For a little more perspective, the overall "work rate" of prime-age men (25 to 54) in 2016 is about the same or worse than it was in 1930, during the Great Depression. Perhaps the most chilling thing about Eberstadt's book is that this army of unemployed men has been growing steadily for half a century, and growing at a rate that seems entirely unconnected to the upward and downward swings of the economy.

Who are these out-of-work men? A huge portion of them are just floating through life. Some of them live with an older parent. These men tend to be unmarried. They don't attend church. They don't belong to civic groups, or do a lot of caregiving for other relatives. For his part, Eberstadt doesn't come down hard on blaming either cultural factors like the decline of stigma for joblessness, or structural and economic reasons, like globalization and trade.

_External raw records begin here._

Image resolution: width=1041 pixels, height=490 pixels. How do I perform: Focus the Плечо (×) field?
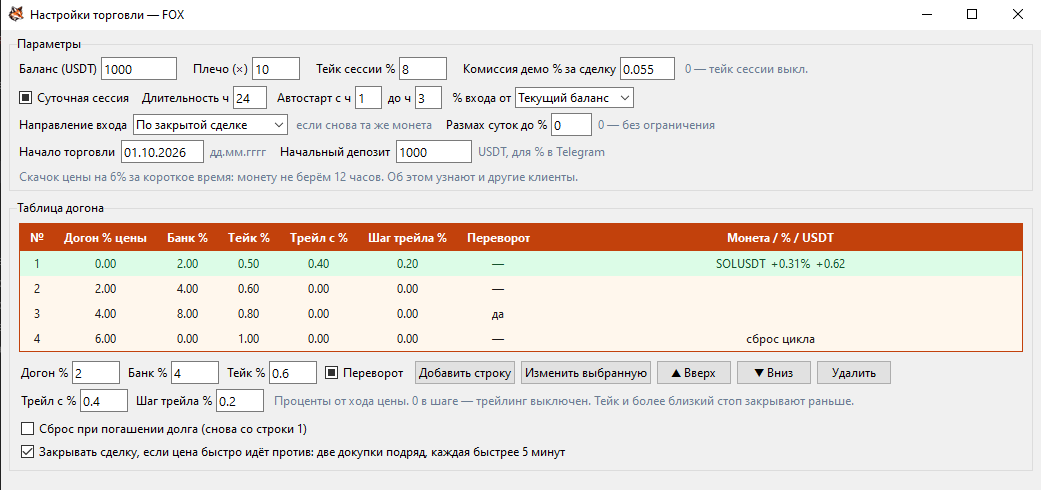click(x=276, y=68)
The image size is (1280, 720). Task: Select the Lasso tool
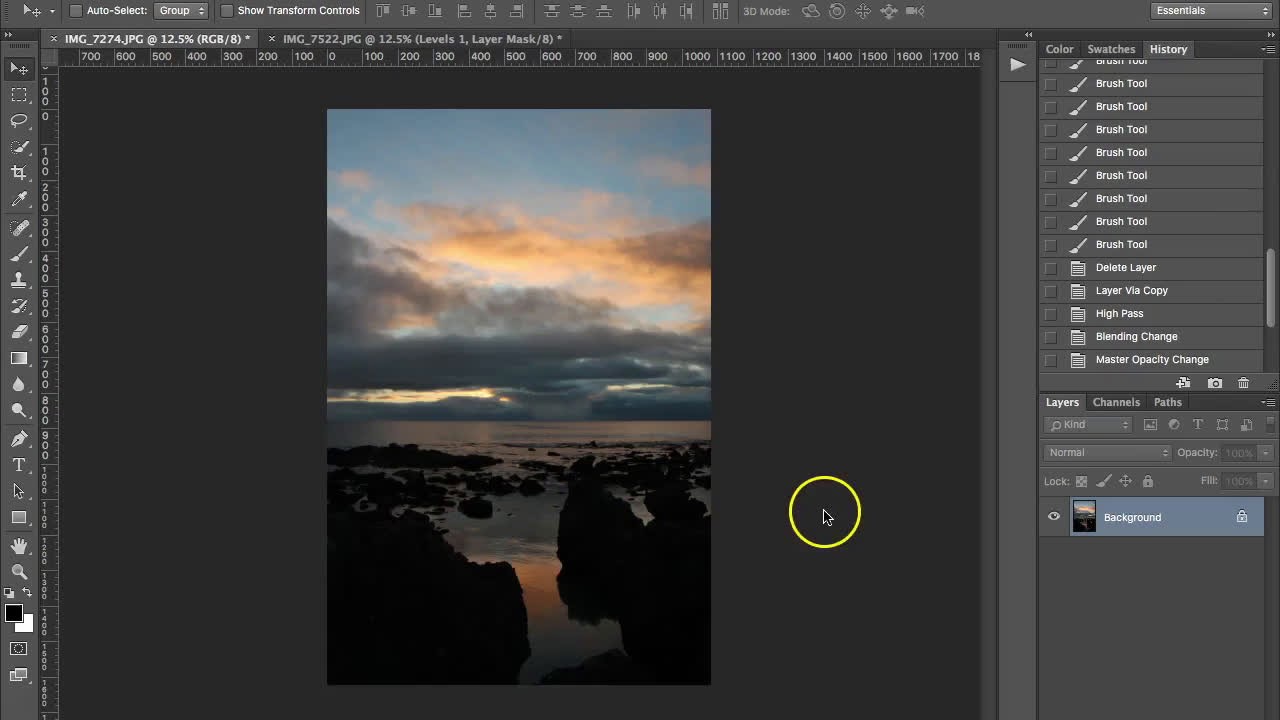[x=20, y=121]
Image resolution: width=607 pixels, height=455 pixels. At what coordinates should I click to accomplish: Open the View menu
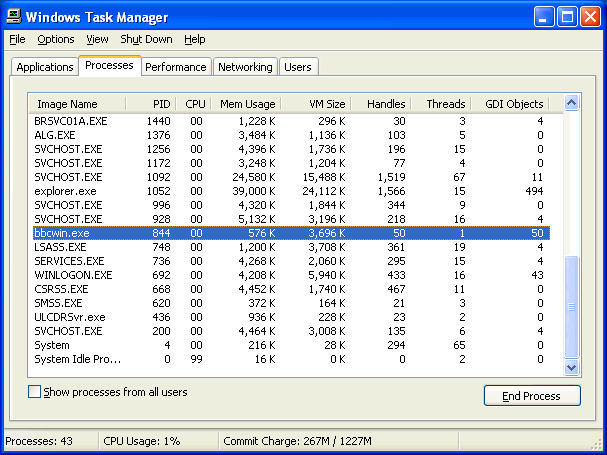[x=97, y=39]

Not all of these men without work are Trump voters. In fact, a significant portion aren't voters at all (they are felons who have served their time and been released). Less than 10 percent of the men without work are pursuing some form of education or training that might make them working men. Many of the men without work belong to a racial minority. But immigrant men outpace natives in their overall work rate. If you don't know many prime-age men who are unemployed and not looking for work, that's a good indicator that you're somewhat insulated within the parts of the American class system that are doing well. It also means you are insulated from the retired parents, girlfriends, and friend networks on which these men's lack of work also exacts a cost.

Even when his policies seem economically illiterate, or tinged with an unproductive nostalgia, Donald Trump ends up winning this issue by default, because his campaign questions the entire modern consensus about economic policy. These out-of-work men and the people who know them can't be reassured by saying, "Actually, America is already great. The Fed chair says we have maximum employment."

Trump questions the trade deals that make a globalized economy possible. He says he would put pressure on individual job creators. And yes, he invokes the image of the kind of economy that no president can recreate. "It used to be, cars were made in Flint and you couldn't drink the water in Mexico," Trump said in Michigan last week. "Now, the cars are made in Mexico and you cannot drink the water in Flint."

Trump's pitch is to the part of America that has a good reason to think the government is ignoring them. The official employment statistics do just that.

Part of the problem for Hillary Clinton is that she is running on a continuation of the "success" of the Obama years. For the millions of men who don't work, and the people on whom they depend, the Obama years haven't been that much better than the Bush years, or the Clinton years before them. Yes, Hillary Clinton has an economic plan that includes some tax cuts, and a dose of federal investment. But the most memorable thing Clinton has said about her economic plans is that "we're going to put a lot of coal miners and coal companies out of business.

It's getting late, but maybe Hillary Clinton could start by taking a page from the last President Clinton. She could just cite some of the numbers in Men Without Work, address herself to them and their families, and say, "I feel your pain."